READING TEXT
···

Samples
Sequencing data were taken from our two published studies [7, 17] and reanalyzed. Part of the sequencing data for cases 1 and 2 was from SRP067387 [7]. The study was approved by the Reproductive Study Ethics Committee at Peking University Third Hospital (research license 2014SZ001). In case 1, the father has a family history of hereditary multiple exostoses and suffers from this disease. The affected grandfather, both parents, and 18 embryos were sequenced (Table 1). In case 2, the mother carries an X-linked mutation and her son suffers from hypohidrotic ectodermal dysplasia. The affected born child, both parents, 4 embryos, and their corresponding 8 polar bodies were sequenced (Table 1). Sequencing data for case 3 was from originally published sequencing data [17]. The study was approved by the Research Ethics Committee of the First Hospital of Sun Yat-sen University [2014]134. In case 3, both parents are affected with beta thalassemia and present different mutation sites. Both parents and seven sperm cells were sequenced. All samples were whole-genome amplified (WGA) using MALBAC [21] kit (Yikon Genomics Inc.). After WGA, the causal mutation region was enriched by PCR amplification using specific primers in proximity to the affected area (Table S1). The total product was then sequenced using Illumina Hiseq 2500 with ~ 2× mean genome depth.
Table 1 Sample description. case 1 and case 2 are from reference [7], and case 3 is from reference [17] Calculating disease-carrying probability
The disease-carrying allele is either phased with similar methods with previous analyses [7] (Fig. 1b, Fig. S1, Supplementary methods) when a proband sample is available, or phased as described in the next section when a proband sample is absent. After phasing the disease-carrying allele, error probability is calculated to estimate an embryo’s disease-carrying status through Bayesian inference. Bayesian inference is a method of calculating posterior probability according to Bayes’ theorem (https://en.wikipedia.org/wiki/Bayesian_inference):
$$ {P}_{\mathrm{H}\mid \mathrm{E}}=\frac{P_{\mathrm{E}\mid \mathrm{H}}\times {P}_{\mathrm{H}}}{P_{\mathrm{E}}}=\frac{P_{\mathrm{E}\mid \mathrm{H}}\times {P}_{\mathrm{H}}}{P_{\mathrm{E}\mid \mathrm{H}}\times {P}_{\mathrm{H}}+{P}_{\mathrm{E}\mid \mathrm{no}\ \mathrm{H}}\times {P}_{\mathrm{noH}}} $$
, where PH ∣ E represents the probability of the hypothesis (H) given the evidence (E); PE ∣ H means the probability of the evidence (E) if the hypothesis (H) is true. PH is the prior probability of the hypothesis, which is the estimated before evidence (E). PE is the total probability of evidence (E). And “no H” means the negative side of the hypothesis.

···

DATA SHOWN
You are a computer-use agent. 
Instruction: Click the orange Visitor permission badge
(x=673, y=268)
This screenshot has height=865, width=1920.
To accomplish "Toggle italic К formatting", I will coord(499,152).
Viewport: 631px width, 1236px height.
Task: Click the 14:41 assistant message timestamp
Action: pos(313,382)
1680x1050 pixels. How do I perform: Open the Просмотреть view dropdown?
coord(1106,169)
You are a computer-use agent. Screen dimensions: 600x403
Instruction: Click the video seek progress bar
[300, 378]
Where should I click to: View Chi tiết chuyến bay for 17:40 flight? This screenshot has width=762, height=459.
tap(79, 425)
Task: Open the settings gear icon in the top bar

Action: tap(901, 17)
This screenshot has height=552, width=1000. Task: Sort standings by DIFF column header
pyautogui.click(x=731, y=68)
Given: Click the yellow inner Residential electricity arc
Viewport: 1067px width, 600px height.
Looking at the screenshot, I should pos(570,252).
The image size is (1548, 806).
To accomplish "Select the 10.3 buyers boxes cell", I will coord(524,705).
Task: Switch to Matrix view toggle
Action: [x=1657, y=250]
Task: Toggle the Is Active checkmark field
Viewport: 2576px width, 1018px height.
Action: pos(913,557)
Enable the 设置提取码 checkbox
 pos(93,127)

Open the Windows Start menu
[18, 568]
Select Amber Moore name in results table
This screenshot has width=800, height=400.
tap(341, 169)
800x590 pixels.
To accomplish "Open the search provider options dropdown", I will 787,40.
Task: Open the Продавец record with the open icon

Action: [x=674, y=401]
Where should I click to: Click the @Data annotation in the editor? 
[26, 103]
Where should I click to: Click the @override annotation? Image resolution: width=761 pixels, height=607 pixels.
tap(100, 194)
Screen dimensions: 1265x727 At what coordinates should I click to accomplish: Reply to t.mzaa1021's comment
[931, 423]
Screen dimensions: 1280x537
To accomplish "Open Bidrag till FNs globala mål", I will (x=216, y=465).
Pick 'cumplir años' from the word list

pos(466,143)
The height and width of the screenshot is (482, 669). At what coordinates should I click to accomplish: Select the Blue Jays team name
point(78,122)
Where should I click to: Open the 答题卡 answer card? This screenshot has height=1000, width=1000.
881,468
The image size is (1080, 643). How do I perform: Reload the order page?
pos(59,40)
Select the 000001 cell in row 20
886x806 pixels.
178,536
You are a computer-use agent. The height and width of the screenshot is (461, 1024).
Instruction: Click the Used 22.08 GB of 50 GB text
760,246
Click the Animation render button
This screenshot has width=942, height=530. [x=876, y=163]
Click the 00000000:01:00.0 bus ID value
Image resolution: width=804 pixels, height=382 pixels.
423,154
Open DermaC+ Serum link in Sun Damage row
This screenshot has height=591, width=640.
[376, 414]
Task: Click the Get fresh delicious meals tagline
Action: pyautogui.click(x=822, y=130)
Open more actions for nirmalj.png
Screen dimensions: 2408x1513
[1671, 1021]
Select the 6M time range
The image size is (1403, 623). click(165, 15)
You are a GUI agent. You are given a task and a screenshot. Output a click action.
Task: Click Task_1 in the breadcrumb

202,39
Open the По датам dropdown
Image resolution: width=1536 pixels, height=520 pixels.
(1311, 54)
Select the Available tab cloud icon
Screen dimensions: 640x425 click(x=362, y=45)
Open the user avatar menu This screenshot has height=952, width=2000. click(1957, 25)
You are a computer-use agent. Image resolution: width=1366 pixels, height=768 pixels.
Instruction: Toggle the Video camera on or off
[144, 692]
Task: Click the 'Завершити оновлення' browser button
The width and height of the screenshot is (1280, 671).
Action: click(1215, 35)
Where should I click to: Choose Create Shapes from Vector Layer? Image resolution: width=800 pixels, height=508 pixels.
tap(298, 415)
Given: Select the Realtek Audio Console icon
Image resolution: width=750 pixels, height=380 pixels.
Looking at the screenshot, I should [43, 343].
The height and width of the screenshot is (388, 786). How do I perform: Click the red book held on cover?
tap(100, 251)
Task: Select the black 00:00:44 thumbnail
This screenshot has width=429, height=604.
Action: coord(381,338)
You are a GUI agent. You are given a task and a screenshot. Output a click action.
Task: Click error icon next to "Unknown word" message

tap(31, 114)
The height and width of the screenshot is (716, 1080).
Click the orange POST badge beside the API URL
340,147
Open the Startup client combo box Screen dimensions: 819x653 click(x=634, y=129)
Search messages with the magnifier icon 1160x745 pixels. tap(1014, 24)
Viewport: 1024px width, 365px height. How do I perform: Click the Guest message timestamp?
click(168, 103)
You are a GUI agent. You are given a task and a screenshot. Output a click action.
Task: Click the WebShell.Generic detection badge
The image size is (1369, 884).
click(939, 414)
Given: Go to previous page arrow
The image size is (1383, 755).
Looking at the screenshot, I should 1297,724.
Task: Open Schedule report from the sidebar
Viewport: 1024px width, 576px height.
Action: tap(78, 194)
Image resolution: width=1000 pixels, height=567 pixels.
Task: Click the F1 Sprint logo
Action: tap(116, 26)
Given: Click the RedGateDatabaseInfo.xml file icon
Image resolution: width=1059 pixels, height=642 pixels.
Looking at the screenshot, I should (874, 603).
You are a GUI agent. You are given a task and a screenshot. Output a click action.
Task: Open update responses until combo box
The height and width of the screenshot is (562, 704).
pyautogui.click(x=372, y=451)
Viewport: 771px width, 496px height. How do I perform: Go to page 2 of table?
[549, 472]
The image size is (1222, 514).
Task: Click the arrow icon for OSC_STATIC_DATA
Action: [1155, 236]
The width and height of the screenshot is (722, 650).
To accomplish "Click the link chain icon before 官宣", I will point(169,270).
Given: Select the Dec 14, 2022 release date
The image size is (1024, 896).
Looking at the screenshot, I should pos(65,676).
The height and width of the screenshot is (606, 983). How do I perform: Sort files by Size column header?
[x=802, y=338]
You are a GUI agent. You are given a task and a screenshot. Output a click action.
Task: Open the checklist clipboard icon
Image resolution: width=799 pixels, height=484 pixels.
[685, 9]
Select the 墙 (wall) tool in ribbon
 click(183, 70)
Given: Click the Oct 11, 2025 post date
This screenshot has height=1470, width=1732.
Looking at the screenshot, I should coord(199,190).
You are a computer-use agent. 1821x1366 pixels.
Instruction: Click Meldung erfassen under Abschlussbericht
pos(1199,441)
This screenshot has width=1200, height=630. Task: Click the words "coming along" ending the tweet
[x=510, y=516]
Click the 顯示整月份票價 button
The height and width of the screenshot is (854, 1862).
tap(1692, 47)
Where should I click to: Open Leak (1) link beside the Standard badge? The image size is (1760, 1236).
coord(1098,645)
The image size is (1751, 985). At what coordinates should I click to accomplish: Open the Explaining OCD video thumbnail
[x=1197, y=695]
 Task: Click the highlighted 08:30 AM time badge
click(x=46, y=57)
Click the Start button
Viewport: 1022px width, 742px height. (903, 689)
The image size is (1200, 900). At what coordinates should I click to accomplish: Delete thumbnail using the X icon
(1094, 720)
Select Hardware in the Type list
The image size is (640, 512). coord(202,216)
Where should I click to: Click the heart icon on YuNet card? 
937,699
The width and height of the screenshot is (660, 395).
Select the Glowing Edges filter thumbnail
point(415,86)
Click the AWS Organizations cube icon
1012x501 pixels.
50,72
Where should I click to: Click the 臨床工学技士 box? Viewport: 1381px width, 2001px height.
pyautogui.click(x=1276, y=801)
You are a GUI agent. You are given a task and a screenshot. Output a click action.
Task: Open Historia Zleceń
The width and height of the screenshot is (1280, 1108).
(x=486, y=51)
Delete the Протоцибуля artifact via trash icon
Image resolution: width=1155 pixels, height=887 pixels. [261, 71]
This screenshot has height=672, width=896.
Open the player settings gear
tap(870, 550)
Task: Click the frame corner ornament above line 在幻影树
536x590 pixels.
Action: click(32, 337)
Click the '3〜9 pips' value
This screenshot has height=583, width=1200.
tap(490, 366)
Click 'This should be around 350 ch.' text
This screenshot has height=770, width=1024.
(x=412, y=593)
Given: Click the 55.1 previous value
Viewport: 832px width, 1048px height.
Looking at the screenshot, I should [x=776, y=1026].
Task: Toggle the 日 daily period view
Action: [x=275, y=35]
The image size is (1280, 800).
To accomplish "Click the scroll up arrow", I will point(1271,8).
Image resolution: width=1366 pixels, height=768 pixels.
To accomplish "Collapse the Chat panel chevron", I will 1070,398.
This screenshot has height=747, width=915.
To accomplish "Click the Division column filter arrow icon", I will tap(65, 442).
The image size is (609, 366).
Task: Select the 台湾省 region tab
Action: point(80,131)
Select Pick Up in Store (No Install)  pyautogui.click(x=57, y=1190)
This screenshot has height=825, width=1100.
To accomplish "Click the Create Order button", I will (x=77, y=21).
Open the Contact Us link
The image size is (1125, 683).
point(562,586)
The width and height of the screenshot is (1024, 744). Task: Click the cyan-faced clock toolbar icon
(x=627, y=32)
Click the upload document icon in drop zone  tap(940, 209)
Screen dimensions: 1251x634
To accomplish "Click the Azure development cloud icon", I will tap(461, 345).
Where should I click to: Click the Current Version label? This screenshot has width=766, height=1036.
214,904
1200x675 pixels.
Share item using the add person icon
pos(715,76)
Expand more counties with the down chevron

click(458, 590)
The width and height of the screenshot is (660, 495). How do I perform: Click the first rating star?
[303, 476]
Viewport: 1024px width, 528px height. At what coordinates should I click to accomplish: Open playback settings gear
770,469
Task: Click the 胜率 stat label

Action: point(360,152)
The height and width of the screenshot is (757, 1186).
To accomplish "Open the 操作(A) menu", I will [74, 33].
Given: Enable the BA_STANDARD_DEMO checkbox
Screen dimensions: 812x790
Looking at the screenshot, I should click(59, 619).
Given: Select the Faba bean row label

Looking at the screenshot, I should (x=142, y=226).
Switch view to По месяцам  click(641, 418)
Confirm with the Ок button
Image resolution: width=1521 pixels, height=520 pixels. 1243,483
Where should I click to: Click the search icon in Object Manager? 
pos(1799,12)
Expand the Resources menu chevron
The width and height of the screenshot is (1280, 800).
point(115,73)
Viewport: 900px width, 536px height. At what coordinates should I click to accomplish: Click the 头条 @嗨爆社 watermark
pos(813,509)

···

ACTIVITY 1
In the sequencing methods text, what kit was used for whole-genome amplification of all samples?
ACTIVITY 2
Write the next part of the sequencing methods text, picking up after its final sentence.
The data bear no relation to the sequencing methods text.

WRITTEN ANSWER 1
The MALBAC kit from Yikon Genomics Inc.

WRITTEN ANSWER 2
In our case, the evidence (E) is the sequencing data of a proband, parents, and embryos, i.e., the phased disease-carrying allele and genotypes at all sites in the embryos, thus written as “all sites” in the following formula. The hypothesis (H) is that the embryo carries disease. So the probability of the embryo carrying disease given the all sites is written as Pdisease ∣ all sites, shortened as Pdisease. “no H” means embryo is normal. Then Pdisease can be calculated according to Bayes’ theorem (Fig. 1a) as follows:
\( {P}_{\mathrm{disease}}=\frac{P_{\mathrm{all}\ \mathrm{sites}\mid \mathrm{disease}}\times {P}_{\mathrm{disease}\ \mathrm{prior}}}{P_{\mathrm{all}\ \mathrm{sites}\mid \mathrm{disease}}\times {P}_{\mathrm{disease}\ \mathrm{prior}}+{P}_{\mathrm{all}\ \mathrm{sites}\mid \mathrm{normal}}\times {P}_{\mathrm{normal}\ \mathrm{prior}}} \), where Pdisease means the probability of the embryo carrying disease given the sequencing data (all sites); Pall sites ∣ disease means the conditional probability of observing the genotypes at all sites if the embryo carries disease. Pdisease prior is the prior probability of the embryo carrying disease before sequencing data is obtained. The probabilities of “normal,” Pall sites ∣ normal and Pnormal prior, are similar with those of “disease.”
To compute Pdisease for each embryo, we need to calculate the prior probabilities and conditional probabilities. The prior probability, Pnormal prior and Pdisease prior, of an embryo carrying disease, or being normal, is 0.5 for both to reflect Mendelian genetics. If there are N sites upstream of the causal mutation site and N′ sites downstream (Fig. 1d), the conditional probability of Pall sites ∣ disease and Pall sites ∣ normal could be computed from upstream and downstream sites as follows:
$$ {P}_{\mathrm{all}\ \mathrm{sites}\mid \mathrm{disease}}={P}_{\mathrm{sites}\ 1\ \mathrm{to}\ N\mid \mathrm{disease}}\times {P}_{\mathrm{sites}\ {1}^{\prime }\ \mathrm{to}\ {N}^{\prime}\mid \mathrm{disease}} $$
$$ {P}_{\mathrm{all}\ \mathrm{sites}\mid \mathrm{normal}}={P}_{\mathrm{sites}\ 1\ \mathrm{to}\ N\mid \mathrm{normal}}\times {P}_{\mathrm{sites}\ {1}^{\prime }\ \mathrm{to}\ {N}^{\prime}\mid \mathrm{normal}} $$
If recombination rates in non-overlapping regions are independent, conditional probability of upstream sites is calculated as follows. Conditional probability of downstream sites is calculated in a similar manner.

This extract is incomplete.